Per questo piangi, Madre,
per i gigli* scomparsi dalle spiagge,
per lo spigo che ponevi fra i lini dentro casa
fattosi raro ormai nella garìga assolata.
Piangi perché più non sbocciano i fiori
che Giuseppe portava per te in cucina
col cesto degli ortaggi appena colti,
né quelli spontanei dei quali il Tuo Bambino,
lungo i rivi di Galilea, ammirava lo splendore.

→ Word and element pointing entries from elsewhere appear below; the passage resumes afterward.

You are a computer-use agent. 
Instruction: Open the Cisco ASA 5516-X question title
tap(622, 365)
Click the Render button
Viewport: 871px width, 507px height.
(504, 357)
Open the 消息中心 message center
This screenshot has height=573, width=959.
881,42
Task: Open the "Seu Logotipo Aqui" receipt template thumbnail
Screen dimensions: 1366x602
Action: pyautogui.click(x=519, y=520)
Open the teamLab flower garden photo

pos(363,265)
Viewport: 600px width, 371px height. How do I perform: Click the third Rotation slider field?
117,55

Incantati da una serpe fintasi progresso,
abbiamo abbandonato gli orti ai rovi,
distrutto le foreste, avvelenato mare e fiumi.
Pochi decenni son bastati e persin la pioggia,
attesa sempre come una benedizione,
per nostra colpa è inacidita.

I nostri figli, che non sanno cos’è il grano,
si iniettano la morte nelle vene,
gettano vivi fra i rifiuti i nuovi nati…
Per superbia abbiamo già perduto l’Eden, Madre;
ci esortino le tue lacrime
a smettere di torturar la generosa terra.

* Pancratium maritimum: il giglio degli arenili sabbiosi.